Let $G$ a reductive group over a nonarchimedean local field $F$. Let $P_0$ be a minimal parabolic subgroup of $G$ and $A$ a maximal split torus contained in $P_0$. The normalizer $N_G(A)(F)$ acts on the apartment of $A$ via the extended affine Weyl group, which contains the affine Weyl group $W_\mathrm{aff}$ with finite index. Let $I$ be an Iwahori subgroup of $G(F)$ compatible with $P_0$.

By the Iwasawa decomposition, the double cosets in $P_0(F)\backslash G(F)/I$ are represented by the elements of the Weyl group $W := N_G(A)(F)/C_G(A)(F)$. Let $\pi$ be the natural projection $W_\mathrm{aff}\rightarrow W$. It's not hard to show that if $w\in W$ and $s\in W_\mathrm{aff}$ is a simple reflection (relative to $I$), then \begin{equation} \tag{1}\label{parabolic_mult} P_0(F) w\pi(s) I\subseteq P_0(F) w I s I \subseteq P_0(F) w\pi(s) I \sqcup P_0(F) wI, \end{equation} and if furthermore $s\in W$, then \begin{equation} \tag{2}\label{iwahori_mult} P_0(F) sw I\subseteq P_0(F) s P_0(F) w I \subseteq P_0(F) sw I\sqcup P_0(F) wI. \end{equation}

Now let $P$ be a parabolic subgroup of $G$ containing $P_0$, and let $K$ be a parahoric subgroup of $G(F)$ containing $I$. Then \begin{equation} \tag{3}\label{bruhat} P(F) = \bigsqcup_{u\in W_{M_P}}P_0(F)uP_0(F), \end{equation} where $W_{M_P}$ is the Weyl group of the standard Levi component of $P$, and \begin{equation} \tag{4}\label{iwahori} K = \bigsqcup_{v\in W_K}IvI, \end{equation} where $W_K$ is the Coxeter subgroup of $W_\mathrm{aff}$ consisting of those elements with representatives in $K$.

Given $w\in W$, consider the double coset $P(F)wK$. From (\ref{bruhat}) and (\ref{iwahori}), $$P(F)wK = \bigcup_{u\in W_{M_P},v\in W_K}P_0(F)uP_0(F)wIvI.$$ Applying (\ref{parabolic_mult}) one simple generator of $W_K$ at a time, we get that this union is equal to $$\bigcup_{u\in W_{M_P},v\in W_K}P_0(F)uP_0(F)w\pi(v)I.$$ Applying (\ref{iwahori_mult}) one simple generator of $W_{M_P}$ at a time, we find that this is equal to $$\bigcup_{u\in W_{M_P},v\in W_K}P_0(F)uw\pi(v)I.$$ It follows from the Iwasawa decomposition that $w,w'\in W$ represent the same double coset in $P(F)\backslash G(F)/K$ if and only if $w,w'$ lie in the same double coset in $W_{M_P}\backslash W/\pi(W_K)$.

▬▬▬▬▬▬

Directives:
**a)** Answer these from the passage on double cosets, one line each:
(i) Which group does the extended affine Weyl group contain with finite index?
(ii) What is $W_K$ in equation (4)?
(iii) By the Iwasawa decomposition, which elements represent the double cosets in $P_0(F)\backslash G(F)/I$?
**b)** From the passage on double cosets, write out the span that begins at the words "Let $G$ a reductive" and ends after "compatible with $P_0$.", copying it without any change.
Use only the passage on double cosets to answer.

▬▬▬▬▬▬

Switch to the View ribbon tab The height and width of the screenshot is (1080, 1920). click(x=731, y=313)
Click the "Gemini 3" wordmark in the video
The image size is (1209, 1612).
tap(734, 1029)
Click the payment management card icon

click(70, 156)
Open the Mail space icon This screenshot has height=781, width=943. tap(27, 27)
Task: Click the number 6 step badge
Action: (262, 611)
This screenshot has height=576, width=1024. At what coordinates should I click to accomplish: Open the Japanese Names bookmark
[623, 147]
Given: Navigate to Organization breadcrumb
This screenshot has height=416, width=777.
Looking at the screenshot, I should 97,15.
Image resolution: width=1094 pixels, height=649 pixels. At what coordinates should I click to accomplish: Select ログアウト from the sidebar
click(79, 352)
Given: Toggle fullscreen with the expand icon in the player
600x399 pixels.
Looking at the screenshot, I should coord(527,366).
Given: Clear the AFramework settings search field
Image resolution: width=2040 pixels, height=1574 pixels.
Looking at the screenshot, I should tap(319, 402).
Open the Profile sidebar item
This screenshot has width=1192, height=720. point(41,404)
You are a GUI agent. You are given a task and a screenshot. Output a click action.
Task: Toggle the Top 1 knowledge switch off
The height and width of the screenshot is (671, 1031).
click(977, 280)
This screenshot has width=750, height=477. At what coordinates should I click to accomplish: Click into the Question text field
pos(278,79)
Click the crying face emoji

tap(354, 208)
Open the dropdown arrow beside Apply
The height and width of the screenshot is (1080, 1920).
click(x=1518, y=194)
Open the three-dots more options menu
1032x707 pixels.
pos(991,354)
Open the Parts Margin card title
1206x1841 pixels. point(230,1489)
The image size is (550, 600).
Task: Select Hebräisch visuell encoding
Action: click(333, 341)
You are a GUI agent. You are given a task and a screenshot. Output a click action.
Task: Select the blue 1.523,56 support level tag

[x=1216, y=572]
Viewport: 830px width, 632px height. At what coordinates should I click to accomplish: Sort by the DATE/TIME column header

▬▬▬▬▬▬

In response:
**a)**
(i) The affine Weyl group $W_\mathrm{aff}$.
(ii) The Coxeter subgroup of $W_\mathrm{aff}$ consisting of those elements with representatives in $K$.
(iii) The elements of the Weyl group $W := N_G(A)(F)/C_G(A)(F)$.

**b)**
Let $G$ a reductive group over a nonarchimedean local field $F$. Let $P_0$ be a minimal parabolic subgroup of $G$ and $A$ a maximal split torus contained in $P_0$. The normalizer $N_G(A)(F)$ acts on the apartment of $A$ via the extended affine Weyl group, which contains the affine Weyl group $W_\mathrm{aff}$ with finite index. Let $I$ be an Iwahori subgroup of $G(F)$ compatible with $P_0$.